1. A method for routing calls within a telecommunication system, comprising:

receiving a call dialed by a user;

processing the call, without relying on location registers, for routing within the system; and

simultaneously transmitting the processed call to a plurality of geographical regions.

2. The method according to claim 1, wherein the received call is dialed in accordance with a national numbering system.

3. The method according to claim 2, wherein the step of processing the call comprises mapping the received call to a plurality of international numbers, each of which are associated with a respective geographical region.

4. The method according to claim 3, wherein the international number is an Inmarsat number, and said geographical regions are ocean regions.

5. The method according to claim 1, further comprising monitoring each of the simultaneously transmitted calls for a predetermined period of time, wherein calls are dropped if the call is not answered within the predetermined period of time.
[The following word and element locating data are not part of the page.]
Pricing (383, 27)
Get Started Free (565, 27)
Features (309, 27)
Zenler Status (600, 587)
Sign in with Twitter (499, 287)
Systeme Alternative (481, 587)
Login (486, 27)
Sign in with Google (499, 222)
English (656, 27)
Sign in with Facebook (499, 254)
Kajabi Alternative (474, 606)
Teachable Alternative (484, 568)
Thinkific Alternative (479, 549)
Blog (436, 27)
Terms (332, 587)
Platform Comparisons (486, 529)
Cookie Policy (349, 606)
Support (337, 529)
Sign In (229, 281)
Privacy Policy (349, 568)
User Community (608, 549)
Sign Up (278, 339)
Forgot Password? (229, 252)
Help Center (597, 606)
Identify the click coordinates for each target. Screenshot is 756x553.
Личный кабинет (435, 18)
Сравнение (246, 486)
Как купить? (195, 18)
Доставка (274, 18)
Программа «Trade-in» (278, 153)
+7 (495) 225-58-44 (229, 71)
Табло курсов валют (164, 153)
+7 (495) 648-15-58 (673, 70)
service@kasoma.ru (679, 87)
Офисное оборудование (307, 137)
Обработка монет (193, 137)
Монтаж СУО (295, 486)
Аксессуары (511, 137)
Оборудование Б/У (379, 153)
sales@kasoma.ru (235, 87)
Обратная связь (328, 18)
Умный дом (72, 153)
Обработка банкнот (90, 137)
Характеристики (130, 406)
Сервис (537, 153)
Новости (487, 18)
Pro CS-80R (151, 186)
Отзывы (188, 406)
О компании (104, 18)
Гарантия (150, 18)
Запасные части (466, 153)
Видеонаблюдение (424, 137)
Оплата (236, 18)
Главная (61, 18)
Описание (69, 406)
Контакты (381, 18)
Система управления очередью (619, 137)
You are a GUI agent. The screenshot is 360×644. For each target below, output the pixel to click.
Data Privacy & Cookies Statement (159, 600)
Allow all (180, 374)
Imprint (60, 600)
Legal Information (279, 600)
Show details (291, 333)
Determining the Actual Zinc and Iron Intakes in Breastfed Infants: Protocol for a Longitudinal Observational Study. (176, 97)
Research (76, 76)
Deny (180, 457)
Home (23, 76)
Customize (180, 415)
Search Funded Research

6. A system for routing calls within a telecommunication system, comprising:

a network interface for receiving a call dialed by a user;

a routing translator, operatively coupled to the network interface, for processing the call without relying on location registers to determine a plurality of routing paths within the system; and

a telecommunication switch, operatively coupled to the routing translator, for simultaneously transmitting the processed call to a plurality of geographical regions.

7. The system according to claim 6, wherein the received call is dialed in accordance with a national numbering system.

8. The system according to claim 7, wherein the routing translator maps the received call to a plurality of international numbers, each of which are associated with a respective geographical region.

9. The system according to claim 8, wherein the international number is an Inmarsat number, and said geographical regions are ocean regions.

10. The system according to claim 6, wherein the telecommunications switch monitors each of the simultaneously transmitted calls for a predetermined period of time, wherein calls are dropped if the call is not answered within the predetermined period of time.

11. A method for routing calls in a telecommunication system, comprising:

receiving an incoming call destined to a first predetermined number, wherein the call contains bearer information;

processing the bearer information determine a bearer type;

specifying a routing path to a pre-assigned destination in accordance with the determined bearer type; and

converting said first predetermined number to a second predetermined number associated with the pre-assigned destination.

12. The method according to claim 11, wherein the bearer type is determined in accordance with an ISDN or SS7 signaling protocol.

13. The method according to claim 11, further comprising transmitting the incoming call to the second predetermined number.

14. The method according to claim 13, wherein the first predetermined number is a PSTN number and the second predetermined number is an Inmarsat number.

15. The method according to claim 14, wherein the Inmarsat number is transmitted simultaneously to a plurality of geographical regions.

16. The method according to claim 15, wherein the geographical regions are ocean regions.

17. The method according to claim 11, wherein the routing path is specified according to a translation table.

18. The method according to claim 11, wherein the second predetermined number is different for different bearer types.